Peer Listening focus week
This week is World Mental Health Awareness week, and what better time to shed some light on our own in-School initiative – The Peer Listeners. This system ensures that all pupils know who they can talk to – if they ever feel that they need someone to share a problem with.
Each House has it’s own designated Upper Sixth pupil from the Peer Listening team, who have received specialised training in that most important of skills – how to listen. Pupils know who they are, how to find them, and that they are available at any time to talk about problems or issues – small or large with complete confidentiality in all cases except those that pose a safeguarding risk. Peer Listeners Bea Nicholls and Athena Bonnefoy explain more about how it works, why it’s important and what activities had been going on this week – Peer Listening Focus week.

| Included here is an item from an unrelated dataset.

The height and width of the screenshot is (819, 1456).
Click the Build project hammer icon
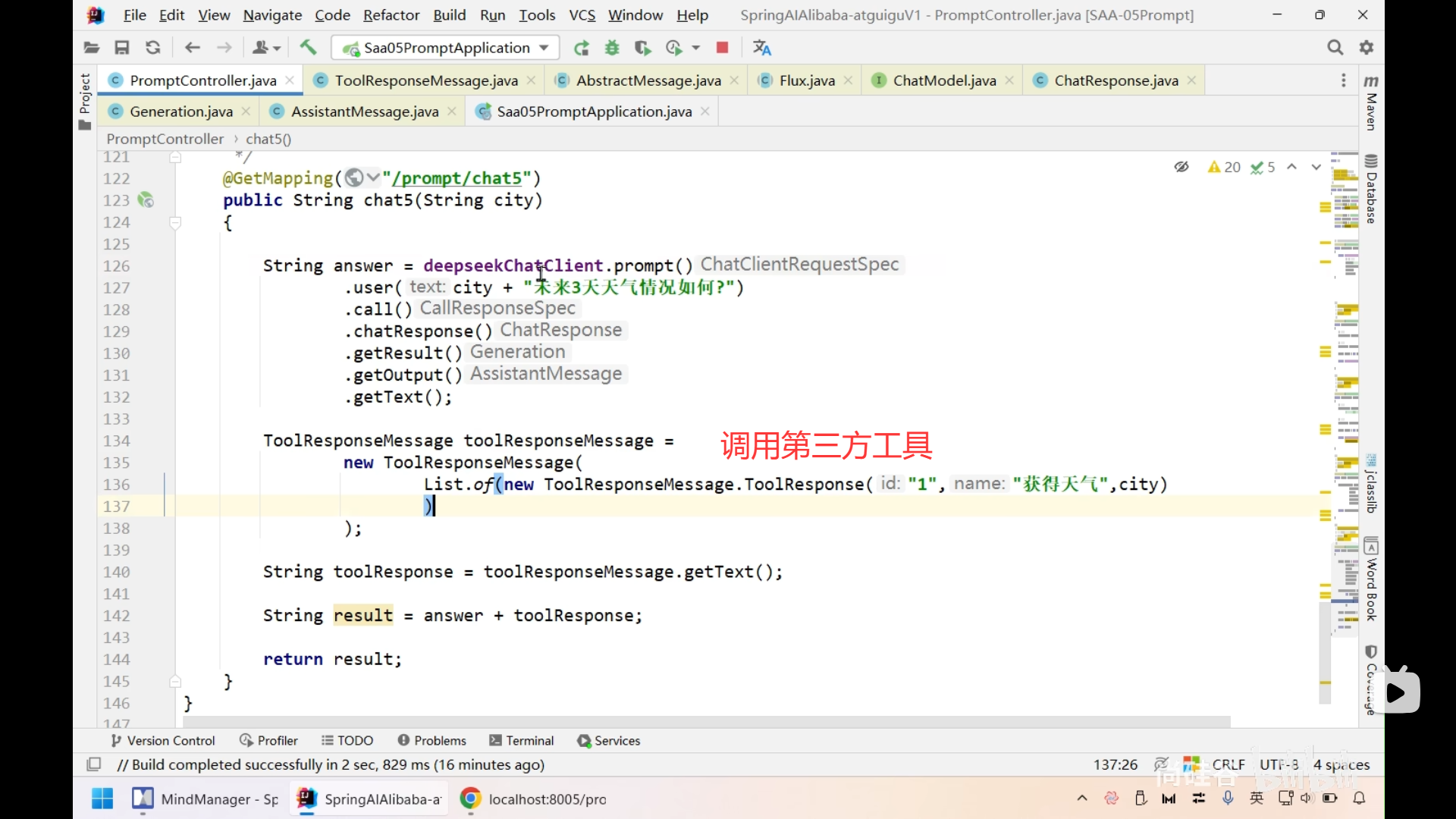308,48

Athena says that when she was in Fourth Form, her House Peer Listener made a big impression on her. She said she always had her eye out, and could spot if someone was acting differently, or looked like they might be down. It was and other experiences since that made her want to get involved and she also believes strongly that mental health is something that should be discussed openly, and not treated as taboo.
For Bea helping other people has always been important to her, and she says personal experiences in her life have helped her develop strategies to get through tough times, which she wants to be able to help others with. For her the real value in the initiative is that it’s pupil-to-pupil, and that being listened to by someone ‘on the same wavelength’ can be a real comfort to those that need someone to talk to. It’s also works as a sort of grid of acquaintance across School. You may know a Peer Listener well from playing sport with them, or you may study a subject together, and it might be that person you decide to talk to, not always the Peer Listener in your House.
Peer Listeners have had a Halloween baking competition with the Shells in their House this week, in order to get to know the younger pupils better, and break the ice between years. There have been posters up around School, lollipops handed out and ‘thankyou cards’ available to give out to someone you want to recognise for their kindness.
In all, it’s about making sure mental health keeps on floating to the top of our consciousness in School life, and that our pupils have a leading role in that.